Striae in Adult
Periods of rapid growth, such as puberty, pregnancy (striae gravidarum), training with weight lifting, rapid weight gain, and adolescent growth spurts, are common triggers. Striae also commonly occur in the setting of obesity. As 60%-70% of the US population is labeled as overweight or obese, the prevalence of striae from obesity is estimated at 40%. The skin findings themselves are rarely symptomatic, but they may occasionally indicate an underlying disease state (such as Cushing syndrome). In Marfan syndrome, striae are seen in around two-thirds of patients. Striae tend to flatten and become less conspicuous over time.
Bevacizumab, a vascular endothelial growth factor (VEGF) inhibitor, has been reported to cause ulceration of striae that have been induced by concurrent systemic glucocorticoid therapy.

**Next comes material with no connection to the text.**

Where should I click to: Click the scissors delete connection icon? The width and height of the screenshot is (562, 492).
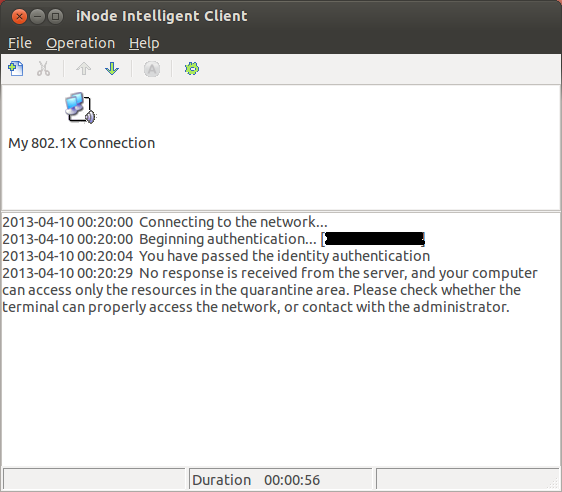point(43,68)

Related topic: drug-induced skin ulcers
L90.6 – Striae atrophicae
201066002 – Skin striae
Differential Diagnosis & Pitfalls
- Anetoderma is caused by focal loss of elastic fibers within the dermis and presents as flaccid, well-circumscribed areas of slack skin. Sac-like protrusions can occasionally be observed in some lesions.
- Lichen sclerosus presents as flat, yellowish-white plaques surrounded by a red, purple, or violet border.
- Steroid atrophy may accompany striae caused by topical corticosteroids.
- Scars are raised, firm nodules or plaques at sites of previous trauma.
- Linear focal elastosis (elastotic striae) is a rare condition that presents as asymptomatic atrophic yellow lines on the mid- or lower back, thighs, arms, or breasts.